◆ Task to carry out:
Reproduce every entry exactly, without alteration.

+++

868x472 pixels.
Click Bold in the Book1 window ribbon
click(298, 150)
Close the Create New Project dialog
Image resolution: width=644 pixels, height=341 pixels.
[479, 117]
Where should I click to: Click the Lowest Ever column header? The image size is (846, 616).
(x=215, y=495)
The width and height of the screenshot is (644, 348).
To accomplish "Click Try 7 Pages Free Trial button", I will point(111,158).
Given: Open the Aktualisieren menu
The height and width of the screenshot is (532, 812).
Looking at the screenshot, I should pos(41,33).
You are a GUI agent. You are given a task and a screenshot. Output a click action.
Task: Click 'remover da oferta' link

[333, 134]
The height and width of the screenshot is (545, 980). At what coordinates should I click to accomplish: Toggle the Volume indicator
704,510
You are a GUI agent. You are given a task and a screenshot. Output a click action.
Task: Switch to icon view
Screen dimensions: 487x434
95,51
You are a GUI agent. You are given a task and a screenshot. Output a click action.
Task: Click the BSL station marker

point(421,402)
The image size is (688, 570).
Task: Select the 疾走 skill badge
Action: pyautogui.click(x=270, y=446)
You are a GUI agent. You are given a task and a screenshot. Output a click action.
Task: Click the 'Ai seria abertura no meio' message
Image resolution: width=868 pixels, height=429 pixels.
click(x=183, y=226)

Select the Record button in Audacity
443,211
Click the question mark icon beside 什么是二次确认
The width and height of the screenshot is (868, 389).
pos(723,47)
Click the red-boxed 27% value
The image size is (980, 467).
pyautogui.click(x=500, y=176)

+++

◆ Written solution:
868x472 pixels.
Click Bold in the Book1 window ribbon
click(298, 150)
Close the Create New Project dialog
Image resolution: width=644 pixels, height=341 pixels.
[479, 117]
Where should I click to: Click the Lowest Ever column header? The image size is (846, 616).
(x=215, y=495)
The width and height of the screenshot is (644, 348).
To accomplish "Click Try 7 Pages Free Trial button", I will point(111,158).
Given: Open the Aktualisieren menu
The height and width of the screenshot is (532, 812).
Looking at the screenshot, I should pos(41,33).
You are a GUI agent. You are given a task and a screenshot. Output a click action.
Task: Click 'remover da oferta' link

[333, 134]
The height and width of the screenshot is (545, 980). At what coordinates should I click to accomplish: Toggle the Volume indicator
704,510
You are a GUI agent. You are given a task and a screenshot. Output a click action.
Task: Switch to icon view
Screen dimensions: 487x434
95,51
You are a GUI agent. You are given a task and a screenshot. Output a click action.
Task: Click the BSL station marker

point(421,402)
The image size is (688, 570).
Task: Select the 疾走 skill badge
Action: pyautogui.click(x=270, y=446)
You are a GUI agent. You are given a task and a screenshot. Output a click action.
Task: Click the 'Ai seria abertura no meio' message
Image resolution: width=868 pixels, height=429 pixels.
click(x=183, y=226)

Select the Record button in Audacity
443,211
Click the question mark icon beside 什么是二次确认
The width and height of the screenshot is (868, 389).
pos(723,47)
Click the red-boxed 27% value
The image size is (980, 467).
pyautogui.click(x=500, y=176)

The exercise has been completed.